Key clinical point: Both JNJ-372, an EGFR and MET bispecific antibody, and U3-1402, a HER3-directed antibody-drug conjugate (ADC), demonstrated manageable safety profiles and preliminary antitumor activity in phase 1 study results.

Major finding: In a phase 1 study of JNJ-372, 32 out of 108 patients (30%) had a partial response after treatment. In a phase 1 study of U3-1402, the response rate was about 31%, or 5 out of 16 patients, including 4 confirmed partial responses.

Study details: Two phase 1 studies, one with 108 patients and one with 16 patients.

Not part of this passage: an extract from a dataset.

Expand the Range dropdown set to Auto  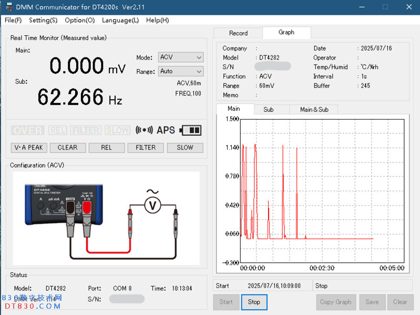(181, 71)
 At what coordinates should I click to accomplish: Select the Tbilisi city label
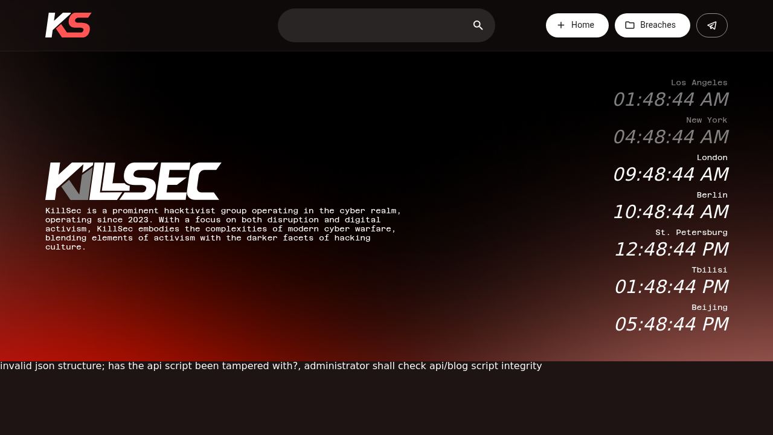point(710,270)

Disclosures: Dr. Bauman reported a consulting or advisory role with Pfizer. Dr. Haura provided disclosures related to Bristol-Myers Squibb; Janssen Oncology, Boehringer Ingelheim, FORMA Therapeutics, Ignyta, Janssen, Lilly, and Ventana, plus a patent pending on technology related to kinase inhibitor sensitivity biomarkers. Dr. Jänne reported disclosures related to Gatekeeper Pharmaceuticals, Loxo, Araxes Pharma, AstraZeneca, Boehringer Ingelheim, Daiichi Sankyo, Lilly, and others.